Checklist: Communicating with Government Officials

  • Familiarize yourself with Congressional staff roles.
  • Review the legislative process.
  • Identify key government officials.
  • Prepare an information kit about the coalition.
  •  Write letters to key legislators and other influential public officials.
  • Arrange for a meeting with key public officials in Washington, the state capital or district office(s). Review tips on meeting with government officials prior to your meeting.
  • Prepare issue papers and handout materials for legislative meetings.
  • Write letters and/or make phone calls to key congressional staff on important issues.
  • Contact candidates about their views on public transportation. Provide them with information on your views.
  • Consider hosting a "Meet the Candidate" Night event.
  • Conduct a voter registration drive.
  • Sponsor a tour of public transportation facilities.
  • Sponsor or participate in a Town Hall meeting or a conference on public transportation.
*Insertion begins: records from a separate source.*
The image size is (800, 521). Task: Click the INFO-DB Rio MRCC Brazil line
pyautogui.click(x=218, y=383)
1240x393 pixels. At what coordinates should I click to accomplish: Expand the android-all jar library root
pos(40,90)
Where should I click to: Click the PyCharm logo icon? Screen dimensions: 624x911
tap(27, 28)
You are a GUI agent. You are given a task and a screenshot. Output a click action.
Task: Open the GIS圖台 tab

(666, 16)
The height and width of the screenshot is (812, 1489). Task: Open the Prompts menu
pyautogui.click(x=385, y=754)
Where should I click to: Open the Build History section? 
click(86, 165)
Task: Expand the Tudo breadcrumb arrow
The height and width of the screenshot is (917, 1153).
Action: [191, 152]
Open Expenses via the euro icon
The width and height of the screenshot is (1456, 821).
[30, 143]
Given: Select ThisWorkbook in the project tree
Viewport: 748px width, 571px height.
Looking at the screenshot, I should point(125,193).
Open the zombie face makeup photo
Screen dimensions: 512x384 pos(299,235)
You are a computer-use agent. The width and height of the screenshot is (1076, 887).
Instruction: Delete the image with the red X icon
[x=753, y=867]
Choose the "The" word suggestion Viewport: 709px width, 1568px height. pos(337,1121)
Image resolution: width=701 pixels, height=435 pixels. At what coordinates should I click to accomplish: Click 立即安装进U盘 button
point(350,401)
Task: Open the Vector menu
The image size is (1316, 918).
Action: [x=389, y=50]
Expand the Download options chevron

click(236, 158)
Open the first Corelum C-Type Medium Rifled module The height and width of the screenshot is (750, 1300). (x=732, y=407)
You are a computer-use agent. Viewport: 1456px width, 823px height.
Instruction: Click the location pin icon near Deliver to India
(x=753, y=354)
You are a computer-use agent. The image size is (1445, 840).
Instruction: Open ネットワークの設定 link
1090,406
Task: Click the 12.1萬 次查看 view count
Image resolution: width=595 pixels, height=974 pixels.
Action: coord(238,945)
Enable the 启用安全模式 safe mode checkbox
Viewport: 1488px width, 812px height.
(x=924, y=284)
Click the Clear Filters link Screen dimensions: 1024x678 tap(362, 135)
Quick Tips for Communicating with Government Officials

  • Establish a rapport and working relationship with your local, state and federal officials and with their staff members.
  • Recognize your officials when they are supportive of your efforts.
  • Treat staff with the same respect you would show the elected official. Always try to keep staff informed. When asking for assistance from staff, make the request clear and include any pertinent background information. Never lie.
  • If transit is not a priority to their boss, staff members are not likely to take a significant interest. Help educate staff members over time and look for links to other issues that do interest officials.
  • If an elected official votes the "wrong" way on an issue, do not seek payback. Respectfully explain to your staff contact why you disagree with the official and ask how you can improve communication to make your case the next time.
  • Always thank public officials and their staff for their assistance.
  • Offer tours of your facility and operations. The more that public officials understand what you do, the challenges you face, and how it affects their constituents, the easier it is for them to champion your issues.
  • Try to give staff a "heads up" on new activities or issues that may affect their constituents or may end up in the press.
  • If possible send regular e-mails to designated staff. It will keep your organization and issues fresh in their minds.
  • Explain the political rationale, the local need and the local benefit to staff or the public official. They will be more likely to help if they can "fix" a local problem.
  • When presenting a proposal, let the official know if there is organized opposition against the idea. Be prepared to respond to objections.
  • Recognize that most legislation is crafted at the subcommittee or committee level. It is always easier to convince a committee to make changes than the entire House or Senate.
  • Don’t be afraid to ask for what you want.
  • Keep written material short and to the point.